◆ **What the exercise asks**:
Copy each of the rows below word for word, omitting the pictures from your answer.

◆ **Record extracts**:
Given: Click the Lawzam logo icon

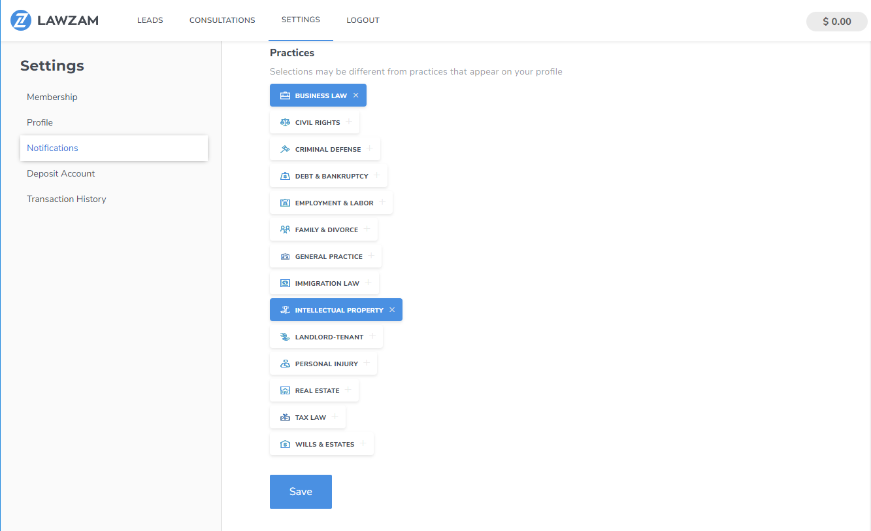Looking at the screenshot, I should point(21,20).

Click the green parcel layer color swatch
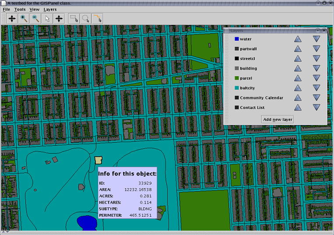[x=236, y=78]
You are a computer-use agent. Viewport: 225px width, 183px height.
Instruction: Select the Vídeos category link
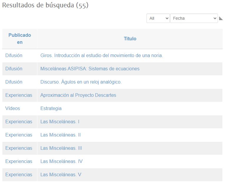click(13, 109)
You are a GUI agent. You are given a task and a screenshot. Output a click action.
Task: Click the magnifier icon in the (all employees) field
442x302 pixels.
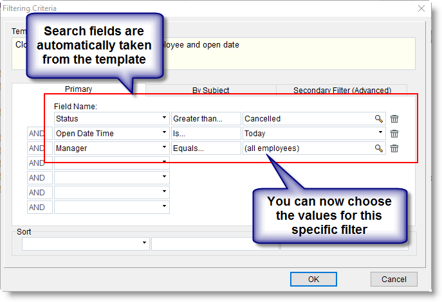pyautogui.click(x=379, y=148)
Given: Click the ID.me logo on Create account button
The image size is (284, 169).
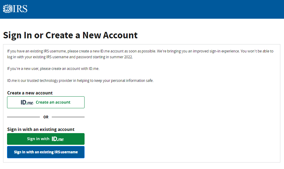Looking at the screenshot, I should click(x=27, y=102).
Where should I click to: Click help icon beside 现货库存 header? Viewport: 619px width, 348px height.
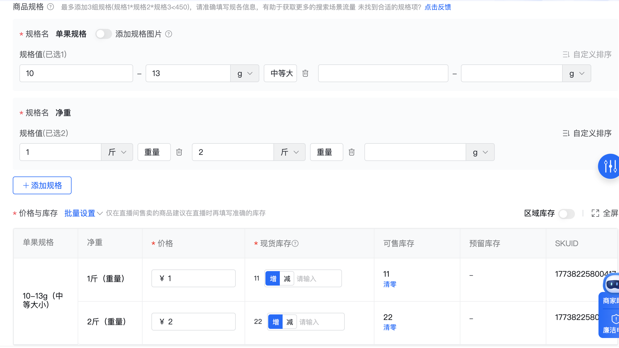click(x=295, y=243)
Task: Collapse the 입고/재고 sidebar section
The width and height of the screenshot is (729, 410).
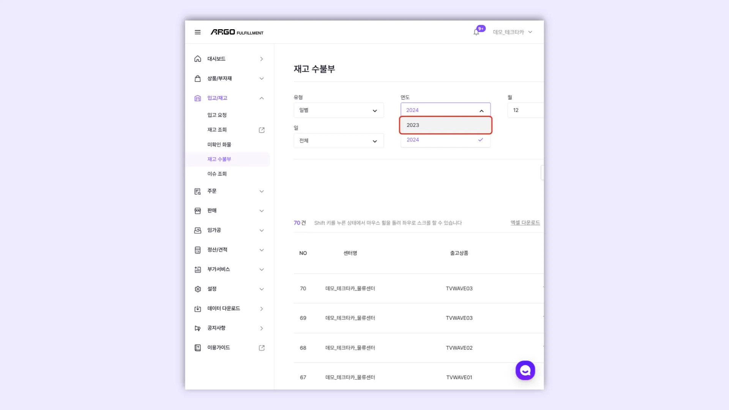Action: pyautogui.click(x=262, y=98)
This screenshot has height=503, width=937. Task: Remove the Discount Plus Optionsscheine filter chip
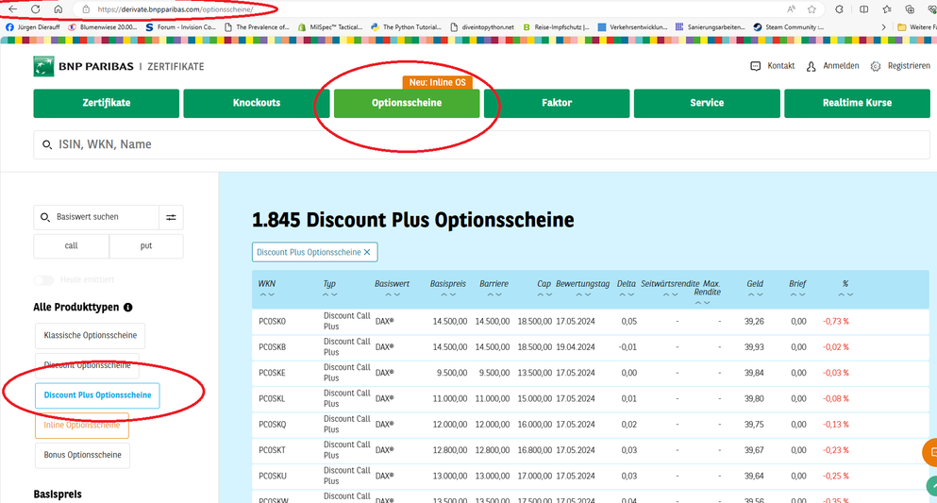pyautogui.click(x=367, y=252)
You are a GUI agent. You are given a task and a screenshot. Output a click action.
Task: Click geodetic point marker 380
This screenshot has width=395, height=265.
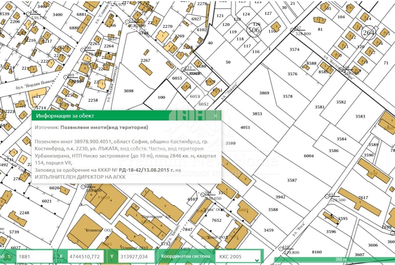83,187
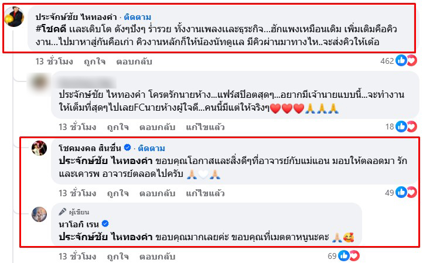Open นาโอกิ เรน profile picture

tap(39, 214)
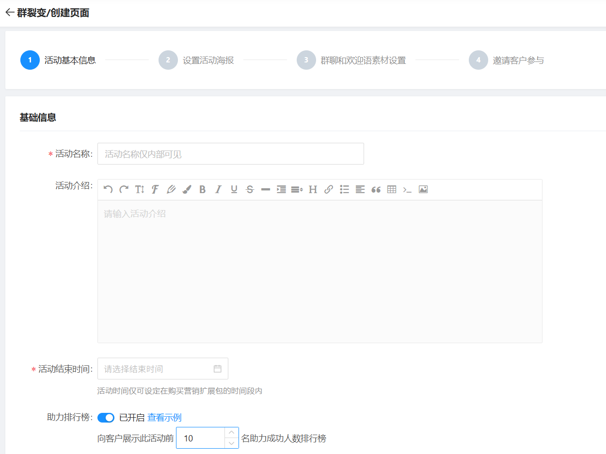The width and height of the screenshot is (606, 454).
Task: Open the heading level menu
Action: tap(313, 190)
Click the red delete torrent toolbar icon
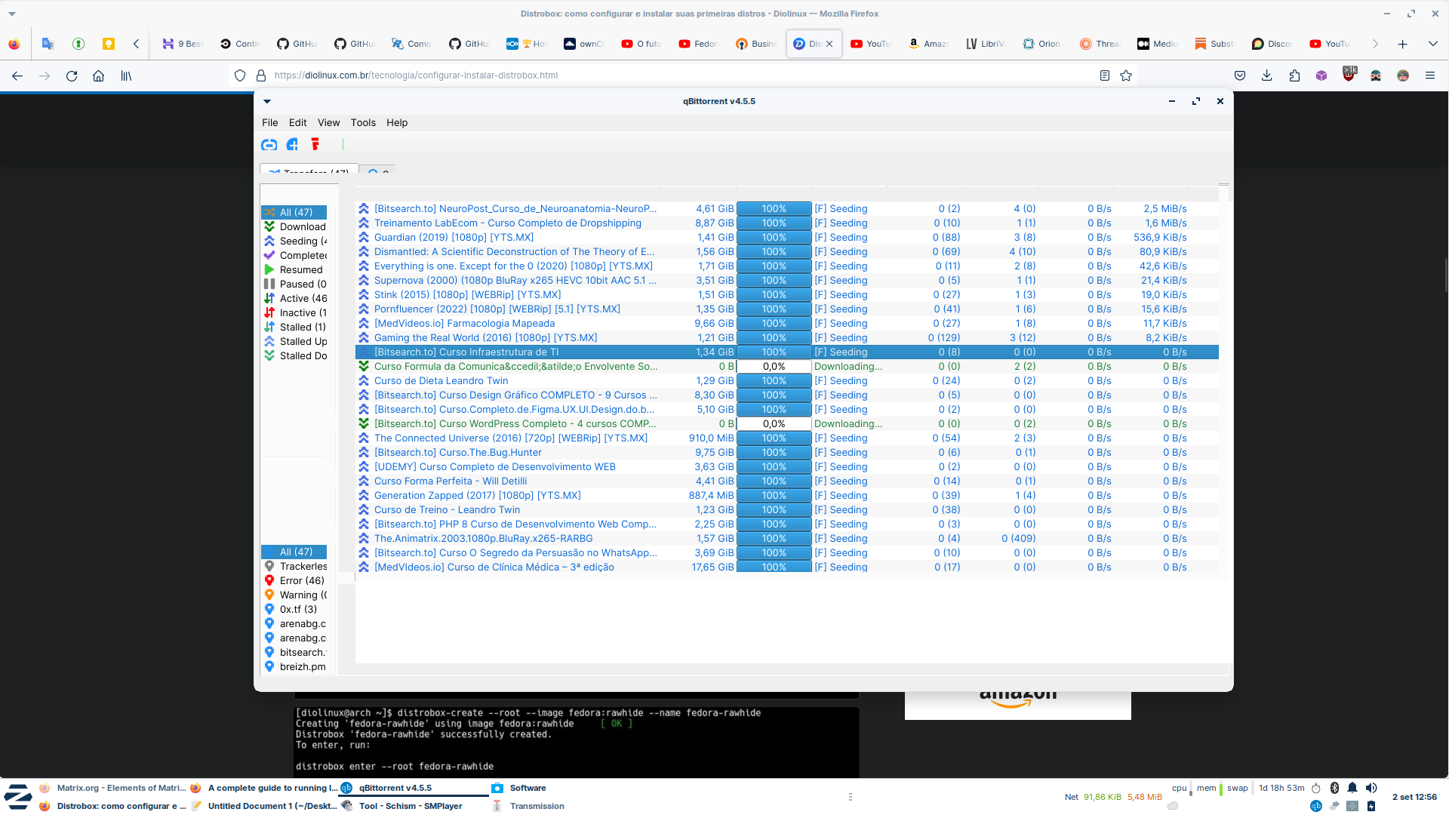This screenshot has height=815, width=1449. [x=315, y=144]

◆ **Exercise output**:
Given: Click the Lawzam logo icon

Looking at the screenshot, I should point(21,20).

Click the green parcel layer color swatch
[x=236, y=78]
You are a computer-use agent. Viewport: 225px width, 183px height.
Instruction: Select the Vídeos category link
click(13, 109)
You are a GUI agent. You are given a task and a screenshot. Output a click action.
Task: Click the magnifier icon in the (all employees) field
442x302 pixels.
pyautogui.click(x=379, y=148)
Given: Click the ID.me logo on Create account button
The image size is (284, 169).
Looking at the screenshot, I should click(x=27, y=102).
Where should I click to: Click help icon beside 现货库存 header? Viewport: 619px width, 348px height.
click(x=295, y=243)
Task: Collapse the 입고/재고 sidebar section
The width and height of the screenshot is (729, 410).
Action: pyautogui.click(x=262, y=98)
This screenshot has height=503, width=937. Task: Remove the Discount Plus Optionsscheine filter chip
pyautogui.click(x=367, y=252)
You are a GUI agent. You are given a task and a screenshot. Output a click action.
Task: Click geodetic point marker 380
This screenshot has width=395, height=265.
83,187
Open นาโอกิ เรน profile picture

tap(39, 214)
The width and height of the screenshot is (606, 454).
Task: Open the heading level menu
Action: tap(313, 190)
Click the red delete torrent toolbar icon
This screenshot has height=815, width=1449. [x=315, y=144]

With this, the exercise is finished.